Waves of love “for my brothers and sisters” carried me back from Philadelphia at the end of March. During the last week of the month, the good folks of Philadelphia heaped on the affection, and honored us with a tribute.
It’s not an easy experience to encapsulate; it was a wild ride. The Philadelphia Orchestra asked Tree of Life for a shofar blower a couple months ago. Rabbi Jeffrey Myers suggested me. I had been leading services when the shooter interrupted, and I blow shofar.
The music would be a new composition by composer-in-residence (and jazz trumpeter) Hannibal Lokumbe, this being his third and final year of residency. Titled Healing Tones, Hannibal had been working on it by communing with “life-givers and healers” of Philadelphia, and, according to the program, he tributes “the other living shamans known as midwives, doctors, artists, musicians, and all who work with passion for the spiritual liberation of humanity.” When the shooting in Pittsburgh happened in the middle of his work, he felt he had to include us.
Thus my shofar. I practiced like a fiend. My cat Taxi flew through the house maniacally at the sounds, frantic that I was blowing when it wasn’t even the month of Elul. They’d sent two pages of the shofar part as currently written, and I worked to try to hit those notes. The E flat came sometimes, the G and C not so much. The good folks of the orchestra assured me that I wouldn’t have to accomplish the impossible. We drove across the commonwealth, imagining what would be. I was ready for anything they could throw at me — I’d do whatever they wanted. And I was nervous.
And they greeted me with open arms. Everyone was so gracious and so generous and so accommodating.
The ensemble, conducted by Yannick Nézet-Séguin, consisted of members of the Philadelphia Orchestra, with soloists Karen Slack, Funmike Lagoke and Rodrick Dixon, surrounded by both the Morgan State University Choir and the Philadelphia Heritage Chorale, all of them brilliant. And me — I became known as the Shofar Player. The music is in three movements, which Hannibal calls “Veils,” named “Veil One: The Tones of Peace,” “Veil Two: The Tones of War” and “Veil Three: The Tones of Healing.” The soloists were in costume and makeup, and there were props as well.
This piece of music is monumental. There are many ways to take in — to absorb — the composition. It brings one through the primordial soup of the beginning of humankind, through the evolution of humanity with all the war, turmoil, peace, confusion, love, communication and so much more. In another vein, it is working through the gods and goddesses and shamans and other icons of our mutual beginnings.
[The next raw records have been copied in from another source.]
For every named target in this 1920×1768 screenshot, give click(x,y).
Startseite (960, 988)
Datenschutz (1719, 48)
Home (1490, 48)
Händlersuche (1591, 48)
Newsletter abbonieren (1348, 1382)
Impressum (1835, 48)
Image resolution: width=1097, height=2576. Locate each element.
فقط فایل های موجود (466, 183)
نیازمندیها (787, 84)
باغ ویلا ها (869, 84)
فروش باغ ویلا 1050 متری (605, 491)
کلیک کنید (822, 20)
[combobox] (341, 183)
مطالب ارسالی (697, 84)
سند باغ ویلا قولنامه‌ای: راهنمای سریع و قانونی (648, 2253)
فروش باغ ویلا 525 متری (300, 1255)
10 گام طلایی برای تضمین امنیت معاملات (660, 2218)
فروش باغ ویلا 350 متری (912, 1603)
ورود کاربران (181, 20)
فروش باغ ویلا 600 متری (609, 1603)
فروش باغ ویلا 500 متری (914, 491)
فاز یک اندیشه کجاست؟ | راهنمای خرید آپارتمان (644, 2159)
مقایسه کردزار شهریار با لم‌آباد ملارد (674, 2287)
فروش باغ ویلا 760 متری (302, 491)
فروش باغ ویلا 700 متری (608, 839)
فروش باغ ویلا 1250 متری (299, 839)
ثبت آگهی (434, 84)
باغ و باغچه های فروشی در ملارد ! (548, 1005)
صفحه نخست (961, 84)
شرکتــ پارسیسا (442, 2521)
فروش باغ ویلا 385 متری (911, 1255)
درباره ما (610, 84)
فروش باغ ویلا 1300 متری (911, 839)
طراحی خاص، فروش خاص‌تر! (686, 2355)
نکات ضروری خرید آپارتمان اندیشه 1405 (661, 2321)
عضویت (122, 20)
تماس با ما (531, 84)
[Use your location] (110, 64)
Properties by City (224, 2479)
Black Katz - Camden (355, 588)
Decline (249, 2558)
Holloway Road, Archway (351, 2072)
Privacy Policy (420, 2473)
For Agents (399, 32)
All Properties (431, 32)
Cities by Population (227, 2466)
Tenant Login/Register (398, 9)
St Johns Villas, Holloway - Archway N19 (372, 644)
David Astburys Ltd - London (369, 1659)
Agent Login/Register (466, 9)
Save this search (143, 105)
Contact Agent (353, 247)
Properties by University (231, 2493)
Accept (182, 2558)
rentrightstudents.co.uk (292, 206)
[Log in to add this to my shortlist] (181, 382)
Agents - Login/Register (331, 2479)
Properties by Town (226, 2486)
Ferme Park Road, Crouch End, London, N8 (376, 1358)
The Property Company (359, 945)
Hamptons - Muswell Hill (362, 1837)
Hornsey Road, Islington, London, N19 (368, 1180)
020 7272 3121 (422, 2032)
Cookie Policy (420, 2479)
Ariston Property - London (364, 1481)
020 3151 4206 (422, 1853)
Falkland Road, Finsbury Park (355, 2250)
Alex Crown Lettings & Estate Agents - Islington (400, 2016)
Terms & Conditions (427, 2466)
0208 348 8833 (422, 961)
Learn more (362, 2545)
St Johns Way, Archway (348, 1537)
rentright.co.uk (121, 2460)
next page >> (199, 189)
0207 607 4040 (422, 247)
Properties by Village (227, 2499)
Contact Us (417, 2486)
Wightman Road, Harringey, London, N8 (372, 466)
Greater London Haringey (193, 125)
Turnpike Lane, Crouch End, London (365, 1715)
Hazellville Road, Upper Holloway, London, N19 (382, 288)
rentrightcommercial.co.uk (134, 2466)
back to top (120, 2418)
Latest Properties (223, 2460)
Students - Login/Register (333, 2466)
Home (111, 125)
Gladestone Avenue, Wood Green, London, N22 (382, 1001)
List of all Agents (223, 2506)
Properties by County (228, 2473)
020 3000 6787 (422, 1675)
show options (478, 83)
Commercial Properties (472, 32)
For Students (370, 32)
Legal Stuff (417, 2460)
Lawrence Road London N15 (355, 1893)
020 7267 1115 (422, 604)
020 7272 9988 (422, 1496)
In yet another way, it is drawing the image of where we have failed and where we are headed — in the least-advisable direction, while the answer is right before us.
Hearing the work is a workout. It visits so many feelings, so many points of touch in one’s brain and instinct and emotion. And I had the privilege of being immersed in it as I counted a couple hundred measures of rests between my notes through rehearsals and three performances.
Traveling with fellow Tree-of-Lifer Joe Charny, we had lunch on Friday with some of his high school buddies (Central High School class of 1945), all just as sweet and humorous as Joe.
We also went to Saturday morning services at Beth Zion Beth Israel, in Center City, Philadelphia, a wonderful community. They were very welcoming, and after services we talked a lot about Tree of Life and how we are dealing with the circumstances, and that we are indeed determinedly positive, with a lot of work ahead of us. And sadly, we now reach out to others, even as we are still learning how to cope: It is a club that no one wants to join, yet we accept the responsibility of our membership and will pay it forward.
We found solidarity in our journey. It was the same wherever we went — even at a stop on the turnpike, recognized wearing my “Hazak Hazak” shirt made by the students at Allderdice. In talking with musicians, with orchestra staff and board members with random individuals in restaurants and stores, audience members, and so many others, people reach out to us and as we figuratively clasp their outstretched hands, together we are forming a network to stand solid against all sorts of violence, profiling, prejudice and other negative forces.
So many had questions, so many gave consolation, shared strength, reinforced our solidarity. We talked about what a shofar is, how it’s played, how it’s made. We got to know each other, if only briefly.
It was an immense honor, all the way around, for our community, and for our congregations. I found it very humbling. Of course, it was a constant source of fulfillment to be able to talk with so many about the very things we want to say: that violence, hatred, profiling, scapegoating and shooting are all wrong, and we have to stop them before they grow any bigger. We talked, we hugged, we bonded. Hannibal wants us to let him know when we reopen the Tree of Life building. He wants to come with his trumpet to herald the day.
In a very physical way, I got to blast the call to action that we so sorely need. A shofar blast is exactly that — a call to action.
So much beauty can come out of human beings, and so much expression and illumination about ourselves. We need only stop arguing and fighting, and listen, and create. PJC
Audrey N. Glickman is an active member and past board member of Tree of Life * Or L’Simcha congregation in Pittsburgh. She is the Rabbi’s Assistant at Congregation Beth Shalom, and is the author of the forthcoming book “Pockets: The Problem with Society is in Women’s Clothing.”